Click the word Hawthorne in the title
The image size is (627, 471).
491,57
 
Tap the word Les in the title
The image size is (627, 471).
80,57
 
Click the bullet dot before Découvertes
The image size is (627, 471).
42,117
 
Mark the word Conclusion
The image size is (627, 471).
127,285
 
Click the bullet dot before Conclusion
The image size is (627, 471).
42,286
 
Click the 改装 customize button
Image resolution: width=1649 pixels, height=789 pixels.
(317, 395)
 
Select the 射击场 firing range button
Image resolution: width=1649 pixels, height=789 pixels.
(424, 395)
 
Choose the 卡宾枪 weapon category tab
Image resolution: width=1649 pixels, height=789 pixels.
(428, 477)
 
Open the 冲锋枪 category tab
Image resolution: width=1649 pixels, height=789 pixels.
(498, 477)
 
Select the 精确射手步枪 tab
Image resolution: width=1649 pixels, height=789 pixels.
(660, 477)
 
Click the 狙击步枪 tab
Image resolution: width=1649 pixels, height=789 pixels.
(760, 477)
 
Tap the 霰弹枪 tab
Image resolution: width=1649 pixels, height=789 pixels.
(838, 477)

===============

State how many lines in the data above contain the word "category", treating uppercase and lowercase letters as different. Reply with the number alone.

**Task response**
2